======== RAW RECORDS

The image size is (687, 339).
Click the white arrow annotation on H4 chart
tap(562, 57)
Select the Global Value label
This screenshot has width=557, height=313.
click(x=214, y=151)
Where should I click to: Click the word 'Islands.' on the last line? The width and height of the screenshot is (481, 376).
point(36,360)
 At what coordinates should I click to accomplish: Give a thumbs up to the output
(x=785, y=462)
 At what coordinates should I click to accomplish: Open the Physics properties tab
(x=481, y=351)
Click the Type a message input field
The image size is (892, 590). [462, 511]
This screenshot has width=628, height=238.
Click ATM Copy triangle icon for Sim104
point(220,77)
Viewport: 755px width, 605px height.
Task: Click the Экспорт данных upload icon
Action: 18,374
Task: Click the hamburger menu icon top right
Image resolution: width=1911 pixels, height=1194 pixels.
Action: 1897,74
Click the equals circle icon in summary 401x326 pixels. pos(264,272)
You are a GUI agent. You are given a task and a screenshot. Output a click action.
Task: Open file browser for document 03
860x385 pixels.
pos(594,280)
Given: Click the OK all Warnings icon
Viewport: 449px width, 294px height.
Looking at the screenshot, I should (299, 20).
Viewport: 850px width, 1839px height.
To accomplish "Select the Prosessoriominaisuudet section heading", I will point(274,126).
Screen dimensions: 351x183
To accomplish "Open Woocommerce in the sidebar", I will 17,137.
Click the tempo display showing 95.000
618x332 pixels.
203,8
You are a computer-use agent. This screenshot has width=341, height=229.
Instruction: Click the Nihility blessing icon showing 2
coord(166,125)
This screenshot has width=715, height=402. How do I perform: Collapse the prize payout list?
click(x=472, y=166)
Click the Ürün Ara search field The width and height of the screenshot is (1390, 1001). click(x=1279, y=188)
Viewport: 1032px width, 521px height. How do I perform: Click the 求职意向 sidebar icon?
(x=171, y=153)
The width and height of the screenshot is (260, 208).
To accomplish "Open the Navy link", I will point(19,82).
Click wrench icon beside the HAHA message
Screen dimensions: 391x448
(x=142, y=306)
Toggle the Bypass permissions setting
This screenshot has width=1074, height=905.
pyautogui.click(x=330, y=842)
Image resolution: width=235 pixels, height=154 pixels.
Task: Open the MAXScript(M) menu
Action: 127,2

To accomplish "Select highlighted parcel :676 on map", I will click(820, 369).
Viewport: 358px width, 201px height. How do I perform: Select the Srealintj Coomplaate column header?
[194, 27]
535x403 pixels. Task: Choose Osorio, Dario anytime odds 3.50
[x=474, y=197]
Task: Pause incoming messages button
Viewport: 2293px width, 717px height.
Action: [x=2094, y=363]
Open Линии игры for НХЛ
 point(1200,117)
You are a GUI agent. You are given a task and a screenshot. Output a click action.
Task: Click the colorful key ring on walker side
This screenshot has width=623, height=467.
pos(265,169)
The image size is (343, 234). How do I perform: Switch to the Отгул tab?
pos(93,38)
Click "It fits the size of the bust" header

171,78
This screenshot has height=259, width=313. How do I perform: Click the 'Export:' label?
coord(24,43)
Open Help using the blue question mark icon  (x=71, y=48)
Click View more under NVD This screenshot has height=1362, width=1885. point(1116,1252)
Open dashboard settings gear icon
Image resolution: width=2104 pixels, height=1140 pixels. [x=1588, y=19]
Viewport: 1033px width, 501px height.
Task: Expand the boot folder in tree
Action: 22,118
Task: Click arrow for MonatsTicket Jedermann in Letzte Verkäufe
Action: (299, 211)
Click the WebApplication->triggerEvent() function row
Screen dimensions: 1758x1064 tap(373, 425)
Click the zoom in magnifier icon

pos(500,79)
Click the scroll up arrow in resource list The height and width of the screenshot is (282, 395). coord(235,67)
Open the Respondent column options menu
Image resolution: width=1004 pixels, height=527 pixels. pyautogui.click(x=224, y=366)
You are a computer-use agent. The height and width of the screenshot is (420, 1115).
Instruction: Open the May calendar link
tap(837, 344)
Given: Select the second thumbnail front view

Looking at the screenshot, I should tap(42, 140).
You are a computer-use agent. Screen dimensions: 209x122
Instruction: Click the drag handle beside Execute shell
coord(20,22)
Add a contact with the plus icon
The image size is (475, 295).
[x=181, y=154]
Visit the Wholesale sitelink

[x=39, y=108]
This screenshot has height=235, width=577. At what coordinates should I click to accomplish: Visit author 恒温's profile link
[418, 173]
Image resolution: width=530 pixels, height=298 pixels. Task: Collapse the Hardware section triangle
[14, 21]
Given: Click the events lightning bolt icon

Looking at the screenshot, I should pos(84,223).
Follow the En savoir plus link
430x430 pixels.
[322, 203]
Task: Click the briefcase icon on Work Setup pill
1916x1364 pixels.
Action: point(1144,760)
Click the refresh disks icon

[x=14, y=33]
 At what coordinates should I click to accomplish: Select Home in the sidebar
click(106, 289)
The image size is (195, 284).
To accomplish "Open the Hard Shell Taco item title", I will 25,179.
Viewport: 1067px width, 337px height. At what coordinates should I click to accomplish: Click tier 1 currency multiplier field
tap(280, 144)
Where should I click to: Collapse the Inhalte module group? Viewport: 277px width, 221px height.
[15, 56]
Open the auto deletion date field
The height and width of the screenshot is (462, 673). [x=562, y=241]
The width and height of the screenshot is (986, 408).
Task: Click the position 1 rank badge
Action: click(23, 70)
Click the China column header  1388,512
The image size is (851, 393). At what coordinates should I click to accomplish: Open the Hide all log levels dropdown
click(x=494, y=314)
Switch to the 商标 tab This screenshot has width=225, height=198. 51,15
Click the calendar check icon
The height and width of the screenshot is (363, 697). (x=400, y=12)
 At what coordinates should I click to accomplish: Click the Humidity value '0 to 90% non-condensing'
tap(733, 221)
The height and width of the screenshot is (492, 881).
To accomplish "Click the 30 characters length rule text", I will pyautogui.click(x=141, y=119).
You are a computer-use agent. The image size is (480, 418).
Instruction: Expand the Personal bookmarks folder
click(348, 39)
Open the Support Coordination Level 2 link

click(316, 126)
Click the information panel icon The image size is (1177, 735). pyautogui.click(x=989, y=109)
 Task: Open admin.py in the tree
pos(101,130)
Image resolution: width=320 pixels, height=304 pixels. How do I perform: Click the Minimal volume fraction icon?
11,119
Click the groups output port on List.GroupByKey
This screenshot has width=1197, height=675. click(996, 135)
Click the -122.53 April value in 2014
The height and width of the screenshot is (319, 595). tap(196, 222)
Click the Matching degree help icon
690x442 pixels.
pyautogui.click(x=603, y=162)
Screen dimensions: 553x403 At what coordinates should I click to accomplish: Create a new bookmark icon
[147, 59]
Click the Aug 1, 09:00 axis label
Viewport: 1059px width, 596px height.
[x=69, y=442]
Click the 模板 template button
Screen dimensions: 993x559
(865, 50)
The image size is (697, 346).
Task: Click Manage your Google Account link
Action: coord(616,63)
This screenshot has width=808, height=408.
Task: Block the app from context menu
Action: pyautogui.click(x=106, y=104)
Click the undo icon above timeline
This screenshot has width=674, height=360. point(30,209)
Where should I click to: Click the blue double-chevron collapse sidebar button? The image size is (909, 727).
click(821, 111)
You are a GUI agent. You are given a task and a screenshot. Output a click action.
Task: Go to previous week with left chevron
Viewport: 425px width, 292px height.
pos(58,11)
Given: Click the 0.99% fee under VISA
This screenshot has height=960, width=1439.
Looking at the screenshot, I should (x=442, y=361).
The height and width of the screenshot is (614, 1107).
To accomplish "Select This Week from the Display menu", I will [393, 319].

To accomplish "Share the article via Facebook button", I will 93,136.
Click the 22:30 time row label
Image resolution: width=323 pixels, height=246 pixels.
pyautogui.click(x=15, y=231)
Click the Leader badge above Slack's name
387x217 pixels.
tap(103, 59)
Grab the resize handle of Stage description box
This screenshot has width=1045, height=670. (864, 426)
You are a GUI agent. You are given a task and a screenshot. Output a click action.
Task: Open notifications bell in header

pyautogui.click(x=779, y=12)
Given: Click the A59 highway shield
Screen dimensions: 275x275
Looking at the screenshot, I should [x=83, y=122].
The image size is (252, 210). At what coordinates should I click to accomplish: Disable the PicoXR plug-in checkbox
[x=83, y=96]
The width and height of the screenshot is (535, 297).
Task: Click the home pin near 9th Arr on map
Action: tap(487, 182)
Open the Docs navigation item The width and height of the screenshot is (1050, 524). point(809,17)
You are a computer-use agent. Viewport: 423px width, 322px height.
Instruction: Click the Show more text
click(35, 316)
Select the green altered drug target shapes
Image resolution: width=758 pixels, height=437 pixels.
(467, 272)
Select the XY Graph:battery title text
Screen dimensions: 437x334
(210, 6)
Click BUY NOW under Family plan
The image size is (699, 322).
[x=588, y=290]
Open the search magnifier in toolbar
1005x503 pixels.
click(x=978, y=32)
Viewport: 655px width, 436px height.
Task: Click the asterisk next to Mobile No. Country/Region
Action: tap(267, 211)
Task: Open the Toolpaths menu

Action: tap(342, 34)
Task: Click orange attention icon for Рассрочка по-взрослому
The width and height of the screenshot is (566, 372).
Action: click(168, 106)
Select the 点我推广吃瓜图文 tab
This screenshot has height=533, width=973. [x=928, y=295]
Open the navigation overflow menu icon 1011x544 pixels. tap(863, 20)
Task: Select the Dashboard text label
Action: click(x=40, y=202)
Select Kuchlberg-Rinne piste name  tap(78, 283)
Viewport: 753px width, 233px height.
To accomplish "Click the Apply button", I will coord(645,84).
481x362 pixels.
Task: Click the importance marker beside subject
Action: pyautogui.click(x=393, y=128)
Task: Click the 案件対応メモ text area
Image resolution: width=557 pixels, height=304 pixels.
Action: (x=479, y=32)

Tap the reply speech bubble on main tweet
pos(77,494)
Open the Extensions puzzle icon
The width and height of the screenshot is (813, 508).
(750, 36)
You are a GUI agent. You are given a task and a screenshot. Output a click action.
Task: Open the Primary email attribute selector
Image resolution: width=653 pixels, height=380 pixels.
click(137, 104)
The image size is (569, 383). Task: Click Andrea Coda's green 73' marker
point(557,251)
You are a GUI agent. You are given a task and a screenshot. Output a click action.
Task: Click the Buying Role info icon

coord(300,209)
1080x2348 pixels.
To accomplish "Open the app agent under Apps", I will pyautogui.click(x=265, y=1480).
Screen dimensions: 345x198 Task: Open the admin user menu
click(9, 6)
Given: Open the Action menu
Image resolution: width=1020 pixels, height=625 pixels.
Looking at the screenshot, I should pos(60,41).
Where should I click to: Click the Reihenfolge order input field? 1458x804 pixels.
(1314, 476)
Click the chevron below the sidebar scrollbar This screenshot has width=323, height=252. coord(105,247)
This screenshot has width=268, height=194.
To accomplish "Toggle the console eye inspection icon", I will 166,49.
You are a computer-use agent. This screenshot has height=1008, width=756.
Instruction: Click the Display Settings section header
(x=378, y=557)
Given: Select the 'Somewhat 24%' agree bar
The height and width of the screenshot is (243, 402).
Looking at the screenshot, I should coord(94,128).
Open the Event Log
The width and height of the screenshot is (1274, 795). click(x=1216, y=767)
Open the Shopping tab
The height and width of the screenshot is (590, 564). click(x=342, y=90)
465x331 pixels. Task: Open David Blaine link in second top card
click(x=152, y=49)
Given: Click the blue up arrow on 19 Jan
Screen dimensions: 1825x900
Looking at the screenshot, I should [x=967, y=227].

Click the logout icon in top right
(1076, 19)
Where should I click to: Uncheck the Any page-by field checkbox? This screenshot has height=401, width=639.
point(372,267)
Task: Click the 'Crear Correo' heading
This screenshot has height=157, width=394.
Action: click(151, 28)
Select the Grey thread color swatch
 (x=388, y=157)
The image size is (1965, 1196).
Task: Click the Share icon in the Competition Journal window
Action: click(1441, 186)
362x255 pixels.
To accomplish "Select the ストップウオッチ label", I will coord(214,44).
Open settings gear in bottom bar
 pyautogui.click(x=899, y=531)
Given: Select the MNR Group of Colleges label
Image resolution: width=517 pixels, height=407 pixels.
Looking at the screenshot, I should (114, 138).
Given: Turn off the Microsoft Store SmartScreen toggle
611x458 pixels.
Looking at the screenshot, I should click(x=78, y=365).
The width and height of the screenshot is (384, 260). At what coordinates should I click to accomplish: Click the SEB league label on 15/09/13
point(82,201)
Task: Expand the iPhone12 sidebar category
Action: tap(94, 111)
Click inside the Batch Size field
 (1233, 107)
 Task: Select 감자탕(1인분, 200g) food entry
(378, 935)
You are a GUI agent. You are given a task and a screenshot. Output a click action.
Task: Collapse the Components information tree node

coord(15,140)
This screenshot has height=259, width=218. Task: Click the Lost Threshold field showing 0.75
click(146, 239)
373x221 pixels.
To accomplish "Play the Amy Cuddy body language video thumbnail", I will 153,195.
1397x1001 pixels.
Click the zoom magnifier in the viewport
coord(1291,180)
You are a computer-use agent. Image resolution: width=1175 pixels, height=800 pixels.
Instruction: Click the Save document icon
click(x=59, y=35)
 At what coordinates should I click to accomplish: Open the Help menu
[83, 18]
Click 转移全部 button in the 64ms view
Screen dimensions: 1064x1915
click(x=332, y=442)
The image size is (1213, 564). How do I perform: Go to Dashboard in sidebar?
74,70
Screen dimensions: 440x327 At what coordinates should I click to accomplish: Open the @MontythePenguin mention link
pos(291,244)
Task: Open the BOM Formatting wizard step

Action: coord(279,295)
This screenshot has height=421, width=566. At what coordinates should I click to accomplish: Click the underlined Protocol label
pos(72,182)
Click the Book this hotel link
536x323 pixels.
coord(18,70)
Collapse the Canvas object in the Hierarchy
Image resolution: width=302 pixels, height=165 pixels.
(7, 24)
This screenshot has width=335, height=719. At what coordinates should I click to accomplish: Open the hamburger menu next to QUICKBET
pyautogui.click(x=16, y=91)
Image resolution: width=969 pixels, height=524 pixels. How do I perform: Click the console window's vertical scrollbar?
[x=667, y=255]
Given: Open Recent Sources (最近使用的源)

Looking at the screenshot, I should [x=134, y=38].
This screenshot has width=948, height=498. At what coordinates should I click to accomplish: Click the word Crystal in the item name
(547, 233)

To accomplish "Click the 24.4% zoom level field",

================

▸ TO DO: Please print the lines of the listing above, from the line containing "The image size is (569, 383)." through the line containing "Action: click(151, 28)", inclusive, with each line reproduced exactly.

▸ TASK ANSWER:
The image size is (569, 383). Task: Click Andrea Coda's green 73' marker
point(557,251)
You are a GUI agent. You are given a task and a screenshot. Output a click action.
Task: Click the Buying Role info icon

coord(300,209)
1080x2348 pixels.
To accomplish "Open the app agent under Apps", I will pyautogui.click(x=265, y=1480).
Screen dimensions: 345x198 Task: Open the admin user menu
click(9, 6)
Given: Open the Action menu
Image resolution: width=1020 pixels, height=625 pixels.
Looking at the screenshot, I should pos(60,41).
Where should I click to: Click the Reihenfolge order input field? 1458x804 pixels.
(1314, 476)
Click the chevron below the sidebar scrollbar This screenshot has width=323, height=252. coord(105,247)
This screenshot has width=268, height=194.
To accomplish "Toggle the console eye inspection icon", I will 166,49.
You are a computer-use agent. This screenshot has height=1008, width=756.
Instruction: Click the Display Settings section header
(x=378, y=557)
Given: Select the 'Somewhat 24%' agree bar
The height and width of the screenshot is (243, 402).
Looking at the screenshot, I should coord(94,128).
Open the Event Log
The width and height of the screenshot is (1274, 795). click(x=1216, y=767)
Open the Shopping tab
The height and width of the screenshot is (590, 564). click(x=342, y=90)
465x331 pixels. Task: Open David Blaine link in second top card
click(x=152, y=49)
Given: Click the blue up arrow on 19 Jan
Screen dimensions: 1825x900
Looking at the screenshot, I should [x=967, y=227].

Click the logout icon in top right
(1076, 19)
Where should I click to: Uncheck the Any page-by field checkbox? This screenshot has height=401, width=639.
point(372,267)
Task: Click the 'Crear Correo' heading
This screenshot has height=157, width=394.
Action: click(151, 28)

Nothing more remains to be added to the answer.